• **Task statement**:
Set down exactly, with nothing added, the lines from the one containing "Wine Box (27, 373)" through the end of the entries.

____________

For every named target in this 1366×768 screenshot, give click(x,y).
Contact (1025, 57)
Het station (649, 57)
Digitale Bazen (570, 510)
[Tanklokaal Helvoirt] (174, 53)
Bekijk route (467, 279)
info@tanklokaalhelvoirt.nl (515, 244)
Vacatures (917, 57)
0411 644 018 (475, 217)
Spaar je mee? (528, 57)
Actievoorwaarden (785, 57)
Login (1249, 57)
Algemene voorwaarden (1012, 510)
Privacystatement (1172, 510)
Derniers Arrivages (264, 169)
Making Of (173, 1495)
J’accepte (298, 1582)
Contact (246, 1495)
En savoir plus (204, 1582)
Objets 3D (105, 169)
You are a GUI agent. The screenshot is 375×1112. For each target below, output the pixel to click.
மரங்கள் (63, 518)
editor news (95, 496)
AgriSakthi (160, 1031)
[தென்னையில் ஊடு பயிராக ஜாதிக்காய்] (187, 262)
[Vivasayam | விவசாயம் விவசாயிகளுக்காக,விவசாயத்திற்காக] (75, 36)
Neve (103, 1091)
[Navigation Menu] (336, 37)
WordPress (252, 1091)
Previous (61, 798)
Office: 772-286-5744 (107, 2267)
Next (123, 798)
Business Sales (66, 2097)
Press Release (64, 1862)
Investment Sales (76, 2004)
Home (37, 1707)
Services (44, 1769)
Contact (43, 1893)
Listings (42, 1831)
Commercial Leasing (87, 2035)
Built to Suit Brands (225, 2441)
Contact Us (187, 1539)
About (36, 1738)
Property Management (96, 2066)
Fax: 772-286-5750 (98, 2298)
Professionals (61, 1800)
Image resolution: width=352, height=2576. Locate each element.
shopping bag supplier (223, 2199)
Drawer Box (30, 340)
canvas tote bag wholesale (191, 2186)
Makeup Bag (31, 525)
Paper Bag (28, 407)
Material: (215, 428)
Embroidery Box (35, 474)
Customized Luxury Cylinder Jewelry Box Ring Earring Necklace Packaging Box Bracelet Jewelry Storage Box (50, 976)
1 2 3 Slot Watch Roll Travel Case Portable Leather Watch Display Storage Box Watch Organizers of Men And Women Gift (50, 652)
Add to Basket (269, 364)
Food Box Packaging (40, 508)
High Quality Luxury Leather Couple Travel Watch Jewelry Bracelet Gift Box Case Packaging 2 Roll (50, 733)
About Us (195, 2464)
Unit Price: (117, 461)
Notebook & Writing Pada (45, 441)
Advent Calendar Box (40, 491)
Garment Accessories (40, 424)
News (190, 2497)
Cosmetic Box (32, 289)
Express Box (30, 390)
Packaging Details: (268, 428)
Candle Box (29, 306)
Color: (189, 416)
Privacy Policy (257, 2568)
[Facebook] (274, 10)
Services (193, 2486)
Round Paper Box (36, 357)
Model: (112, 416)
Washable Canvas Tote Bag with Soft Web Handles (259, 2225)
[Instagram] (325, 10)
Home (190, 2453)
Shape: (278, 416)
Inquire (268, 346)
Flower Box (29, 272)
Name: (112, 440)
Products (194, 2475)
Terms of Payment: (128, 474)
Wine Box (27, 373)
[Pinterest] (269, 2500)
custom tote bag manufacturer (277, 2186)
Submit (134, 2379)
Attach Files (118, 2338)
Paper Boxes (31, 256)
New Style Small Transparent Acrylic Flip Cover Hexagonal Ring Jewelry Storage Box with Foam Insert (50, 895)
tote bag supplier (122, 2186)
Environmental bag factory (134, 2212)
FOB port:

____________

• **Response to this exercise**:
Wine Box (27, 373)
[Pinterest] (269, 2500)
custom tote bag manufacturer (277, 2186)
Submit (134, 2379)
Attach Files (118, 2338)
Paper Boxes (31, 256)
New Style Small Transparent Acrylic Flip Cover Hexagonal Ring Jewelry Storage Box with Foam Insert (50, 895)
tote bag supplier (122, 2186)
Environmental bag factory (134, 2212)
FOB port:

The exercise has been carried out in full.